Il progetto che collega tre quartieri storici della città (Garibaldi, Varesine e Isola) rappresenta per soluzioni urbanistiche, tecnologiche e architettoniche, il futuro di Milano come città internazionale

Ridisegnare alcuni quartieri urbani guardando al futuro ma mantenendo una solida relazione con il passato di quei luoghi e di chi vi abita.

E' questa la sfida, tra sostenibilità e innovazioni, che designer e architetti hanno affrontato in una delle maggiori opere europee di riqualificazione urbana e architettonica in Europa, ovvero quella di Porta Nuova, diventata simbolo della nuova Milano.

Nella cornice dell'Innovation Design Discrict, nuovo polo che si propone di divenire protagonista dell'offerta culturale e d'intrattenimento della città, all'interno della Microsoft House, che ospita gli incontri di Icon Design Talks, si sono confrontati, tra gli altri, due degli attori che hanno preso parte al rinnovamento di questa parte della città di Milano: Alida Catella, Ceo di COIMA Image, e Gregg Jones, dello studio PCPA.

Creare, connettere e rinnovare - Oggi si parla del progetto di Porta Nuova come un'unica zona, ma in realtà questo è un progetto che include aree diverse della città: "Il progetto nasce dal lavoro su tre quartieri: Garibaldi, Varesine e Isola, aree che sono state riconsegnate alla città dopo oltre 50 anni di abbandono - spiega Alida Catella -. Solo un unico interlocutore, come è stato per questa riqualificazione, poteva immaginare e realizzare un progetto che tenesse conto di tutte le aree limitrofe e quindi si annettesse all'esistente, non creando un qualcosa cosa che rimanesse avulso dalla città".

Un luogo aperto alla città - "Rigenerare un territorio - prosegue Catella - non vuol dire soltanto costruire e creare immobili ma vuol dire anche fare in modo che la gente che ci vive si senta partecipe  e lo senta come qualcosa che, in qualche modo, c'è sempre stato. Nel progettare Porta Nuova si è avuta infatti una regia che non ha guardato solo agli edifici ma anche a come interpretare la vita esistente e connetterla alla nuova".

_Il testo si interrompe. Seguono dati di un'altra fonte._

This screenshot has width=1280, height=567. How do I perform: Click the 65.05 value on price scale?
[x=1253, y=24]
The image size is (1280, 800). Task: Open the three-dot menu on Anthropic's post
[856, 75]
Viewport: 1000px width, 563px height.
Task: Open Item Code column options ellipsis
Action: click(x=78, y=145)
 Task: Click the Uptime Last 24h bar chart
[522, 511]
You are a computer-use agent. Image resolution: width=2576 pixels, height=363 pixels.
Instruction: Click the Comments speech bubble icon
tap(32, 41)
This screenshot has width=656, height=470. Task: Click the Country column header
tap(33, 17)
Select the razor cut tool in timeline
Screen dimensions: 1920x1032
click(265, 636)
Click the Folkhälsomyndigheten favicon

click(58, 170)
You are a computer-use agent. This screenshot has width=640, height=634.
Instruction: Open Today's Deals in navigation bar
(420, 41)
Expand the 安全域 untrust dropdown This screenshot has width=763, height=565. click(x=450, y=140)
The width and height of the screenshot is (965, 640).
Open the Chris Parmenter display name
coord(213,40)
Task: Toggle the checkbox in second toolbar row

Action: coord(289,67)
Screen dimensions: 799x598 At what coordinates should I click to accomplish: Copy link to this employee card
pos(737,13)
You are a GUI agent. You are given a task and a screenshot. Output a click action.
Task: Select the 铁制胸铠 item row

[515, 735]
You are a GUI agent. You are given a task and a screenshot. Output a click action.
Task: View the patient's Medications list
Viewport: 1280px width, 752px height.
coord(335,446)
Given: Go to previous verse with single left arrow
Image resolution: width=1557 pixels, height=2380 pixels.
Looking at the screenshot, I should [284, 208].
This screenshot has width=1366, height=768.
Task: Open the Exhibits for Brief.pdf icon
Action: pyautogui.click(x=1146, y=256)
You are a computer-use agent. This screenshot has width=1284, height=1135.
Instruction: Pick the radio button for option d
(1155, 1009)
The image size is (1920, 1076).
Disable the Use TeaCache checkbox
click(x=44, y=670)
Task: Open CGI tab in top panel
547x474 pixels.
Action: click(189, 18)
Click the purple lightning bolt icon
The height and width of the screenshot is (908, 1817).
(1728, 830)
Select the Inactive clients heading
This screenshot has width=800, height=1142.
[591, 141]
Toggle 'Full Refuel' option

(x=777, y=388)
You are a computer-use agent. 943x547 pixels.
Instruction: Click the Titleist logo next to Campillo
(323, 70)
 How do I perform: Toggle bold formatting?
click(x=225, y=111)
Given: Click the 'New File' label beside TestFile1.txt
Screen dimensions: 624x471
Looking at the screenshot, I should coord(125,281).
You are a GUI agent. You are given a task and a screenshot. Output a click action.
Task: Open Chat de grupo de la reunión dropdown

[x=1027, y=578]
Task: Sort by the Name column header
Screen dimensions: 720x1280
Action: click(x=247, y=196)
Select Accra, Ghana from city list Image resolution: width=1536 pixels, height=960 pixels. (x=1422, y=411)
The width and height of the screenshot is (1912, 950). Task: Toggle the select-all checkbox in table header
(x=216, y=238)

L'equilibrio tra tecnologia e "vita" - Una sfida non solo urbanistica, ma anche tecnica, secondo Gregg Jones: "Quello che ha reso questo progetto davvero entusiasmante è il contesto nel quale è stato inserito - spiega ingatti l'architetto -. Milano è una città per esempio con un problema di parcheggi. Quindi la sfida era: come riuscire a far passare e a far parcheggiare migliaia di macchine in questa zona, considerando anche le linee della metropolitana presenti nel sottosuolo e in più dovento preservare zone in cui fosse possibile muoversi, anche a piedi. Quindi era necessario creare un equilibrio tra la tecnologia e la complessità del quartiere".